Mario Simoes Background and Training
[18] Mr. Simoes had worked for Namasco since 1992, but only became a slitter operator after Samuel took over in 2008. By the time he met his death on August 27, 2010, he had received 80 hours of hand-on training from fellow employee and slitter machine operator Robert Rosato, and received other extensive safety training from the company. Before the accident he had processed 225 of the same twelve inch coils for Northfield Metals without incident. His training records were introduced into evidence. The company had safety documents called Safe Operating Procedures, but not all safety procedures were reduced to writing, and this was not required by law. It is my view that the company safety program for its employees was very thorough, continuous, and up to date.
The Hands-On Trainer of Mr. Simoes, Robert Rosato
[19] The Crown has submitted that the written safety procedures never specified how the bands were to be cut. Some employees would rotate the coils to move the bands into a position where they could be cut, whereas other employees such as Mr. Rosato would cut the bands from the side of the trough without having rotated the coils. However, Mr. Rosato and other Samuel witnesses were adamant that they would never cut the bands in the face of the coil as Mr. Simoes had done. Management may have preferred that the coils be rotated before the bands could be cut, but there was no apparent danger in not rotating them, and by simply reaching in and cutting them from either side of the trough with long shears.
Guarding
[20] Prior to the accident, the Ministry of Labour and the company's Joint Health and Safety Committee had never directed that the area in front of the coil to be protected by a physical guarding device. Nor was this required by law.
The Toxicology Report
[21] The defence made reference to a post mortem report and to a toxicology report which indicated that Mr. Simoes was found to have in his system traces of a prescribed medication. It was submitted that this may have affected him at the time of the accident. Neither report was put into evidence by the Crown or the defence, and no toxicological or pharmacological expert was called by either side. The only reference to these reports is found in the defence cross-examination of the Ministry of Labour investigator, Erica Arseaneault. The defence quoted the Crown toxicologist as having written that the medication "may cause drowsiness. Traces of the drug, however, are unlikely to have caused significant impairment and therefore not considered to have contributed to this man's death."

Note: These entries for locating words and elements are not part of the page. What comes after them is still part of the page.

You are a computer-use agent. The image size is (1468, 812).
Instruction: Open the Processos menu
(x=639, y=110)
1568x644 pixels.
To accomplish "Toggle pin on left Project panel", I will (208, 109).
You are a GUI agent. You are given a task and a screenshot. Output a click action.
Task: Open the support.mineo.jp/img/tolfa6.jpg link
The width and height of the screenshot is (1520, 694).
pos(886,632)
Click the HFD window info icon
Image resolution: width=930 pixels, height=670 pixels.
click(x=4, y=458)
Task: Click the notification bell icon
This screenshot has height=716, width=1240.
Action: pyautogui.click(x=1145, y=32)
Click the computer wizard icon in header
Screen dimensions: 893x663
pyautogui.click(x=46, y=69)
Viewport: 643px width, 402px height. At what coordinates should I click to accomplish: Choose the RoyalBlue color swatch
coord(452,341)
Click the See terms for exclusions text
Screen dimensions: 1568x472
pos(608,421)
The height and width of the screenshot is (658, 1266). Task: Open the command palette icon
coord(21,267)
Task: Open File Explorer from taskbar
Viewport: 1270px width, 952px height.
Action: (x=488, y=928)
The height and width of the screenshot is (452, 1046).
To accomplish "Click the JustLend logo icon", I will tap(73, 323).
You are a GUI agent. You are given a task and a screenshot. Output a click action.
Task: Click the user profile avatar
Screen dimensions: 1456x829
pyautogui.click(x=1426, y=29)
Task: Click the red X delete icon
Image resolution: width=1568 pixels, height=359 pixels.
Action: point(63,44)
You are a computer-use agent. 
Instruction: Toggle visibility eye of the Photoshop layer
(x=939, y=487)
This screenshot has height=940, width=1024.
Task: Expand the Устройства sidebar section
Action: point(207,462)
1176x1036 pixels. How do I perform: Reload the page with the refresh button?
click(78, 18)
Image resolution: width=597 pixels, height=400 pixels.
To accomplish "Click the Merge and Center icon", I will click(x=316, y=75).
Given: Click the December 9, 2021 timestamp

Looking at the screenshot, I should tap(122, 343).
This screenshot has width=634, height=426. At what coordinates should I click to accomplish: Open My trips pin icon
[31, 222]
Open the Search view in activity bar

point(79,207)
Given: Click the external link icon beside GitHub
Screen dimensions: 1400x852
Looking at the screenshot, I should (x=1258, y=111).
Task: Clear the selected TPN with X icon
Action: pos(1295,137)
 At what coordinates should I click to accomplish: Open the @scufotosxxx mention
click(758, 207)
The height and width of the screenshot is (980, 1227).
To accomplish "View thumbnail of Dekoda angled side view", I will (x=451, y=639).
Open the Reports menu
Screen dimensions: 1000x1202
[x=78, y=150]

[22] In my view, there was no need for the investigator to follow up on this, nor was there any need for the trial Justice to deal with it in his judgment.
The Actus Reus and Employee Negligence
[23] The Crown contends that worker conduct, even negligence, should not be considered when deciding if the prosecution has proven the actus reus beyond a reasonable doubt. In workplace accident cases the actus reus would be a wrongful act caused by an employer failing to provide a safe place of work. The Crown relies on Ontario (Ministry of Labour) v. Hershey Canada Inc., 2006 ONCJ 420, [2006] O.J. No. 4474, a decision of my brother Justice March, sitting on appeal. March J. said the following:
17 The position of the Ministry of Labour is that employee misconduct forms no part of the actus reus. It is their position that they need only show that the employee cleaned the machine when it was not stopped and that is sufficient to establish the actus reus.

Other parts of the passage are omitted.